---- Data in this exercise

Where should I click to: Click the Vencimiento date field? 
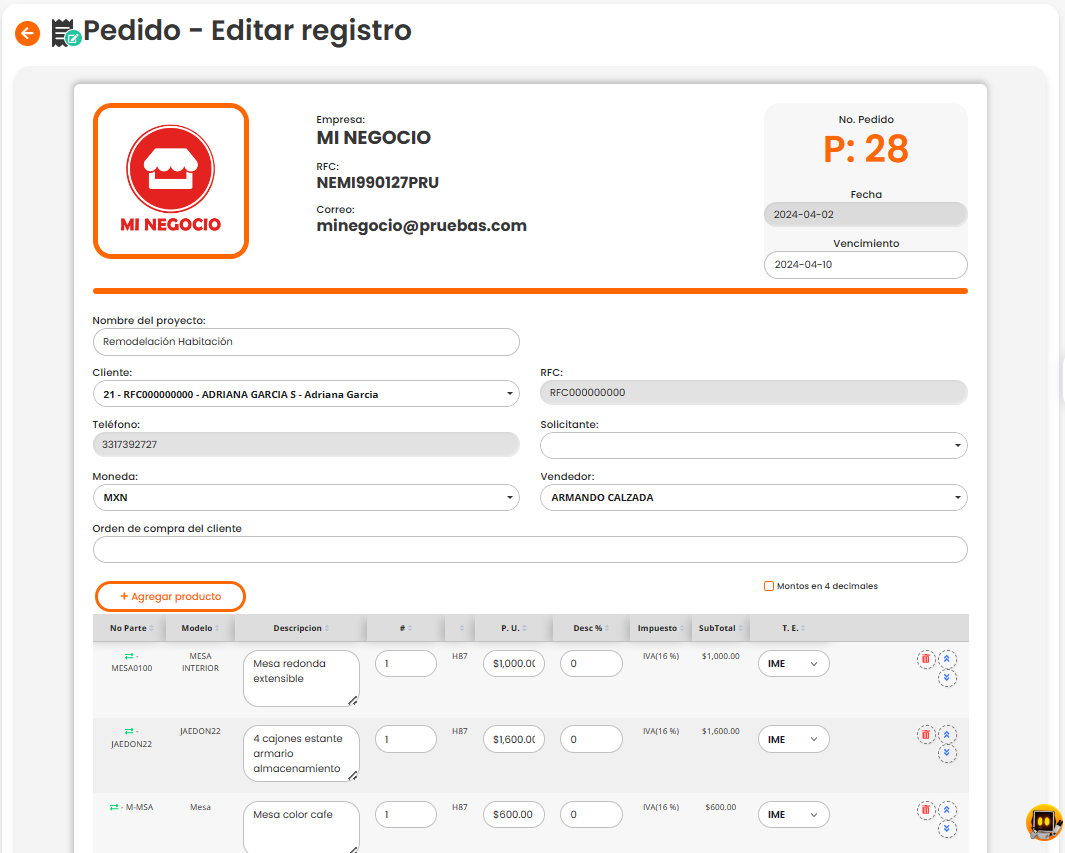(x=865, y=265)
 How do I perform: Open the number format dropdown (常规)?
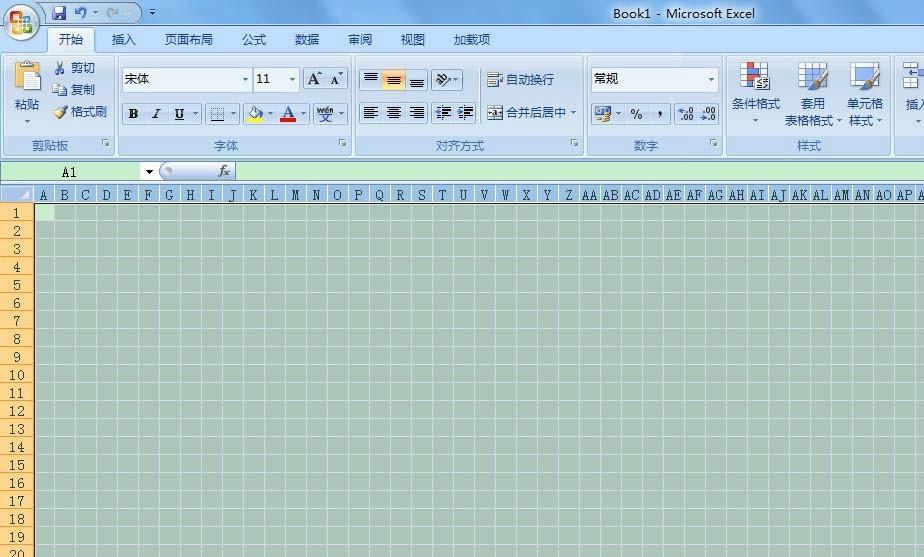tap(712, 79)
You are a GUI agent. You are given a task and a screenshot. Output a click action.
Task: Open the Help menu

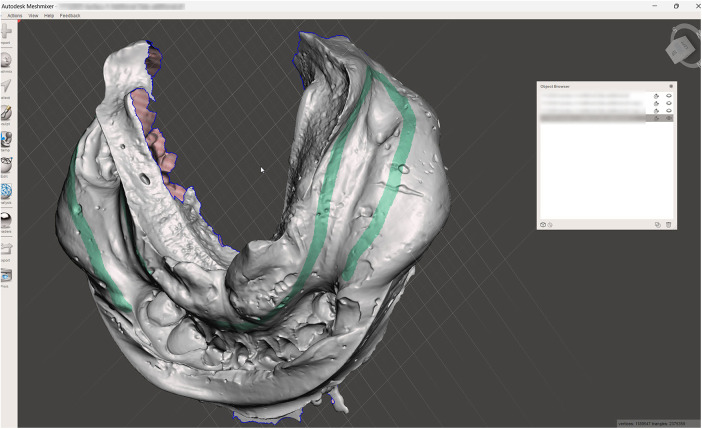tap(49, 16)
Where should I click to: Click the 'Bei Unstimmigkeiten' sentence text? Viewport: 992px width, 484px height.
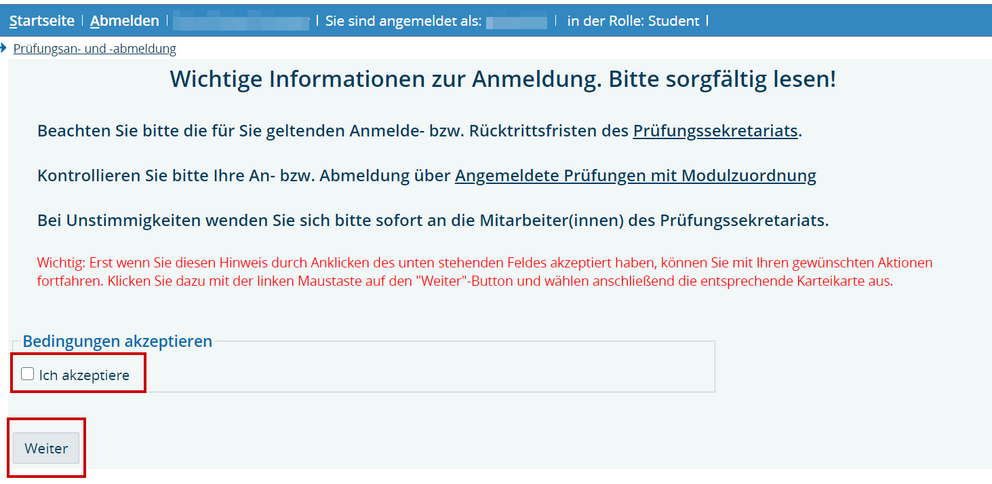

--------

**Action item:** Restate the records word for word and drop the images.

**Exercise output:**
Where should I click to: Click the Vencimiento date field? 
(x=865, y=265)
 How do I perform: Open the number format dropdown (常规)?
tap(712, 79)
You are a GUI agent. You are given a task and a screenshot. Output a click action.
Task: Open the Help menu

tap(49, 16)
Where should I click to: Click the 'Bei Unstimmigkeiten' sentence text? Viewport: 992px width, 484px height.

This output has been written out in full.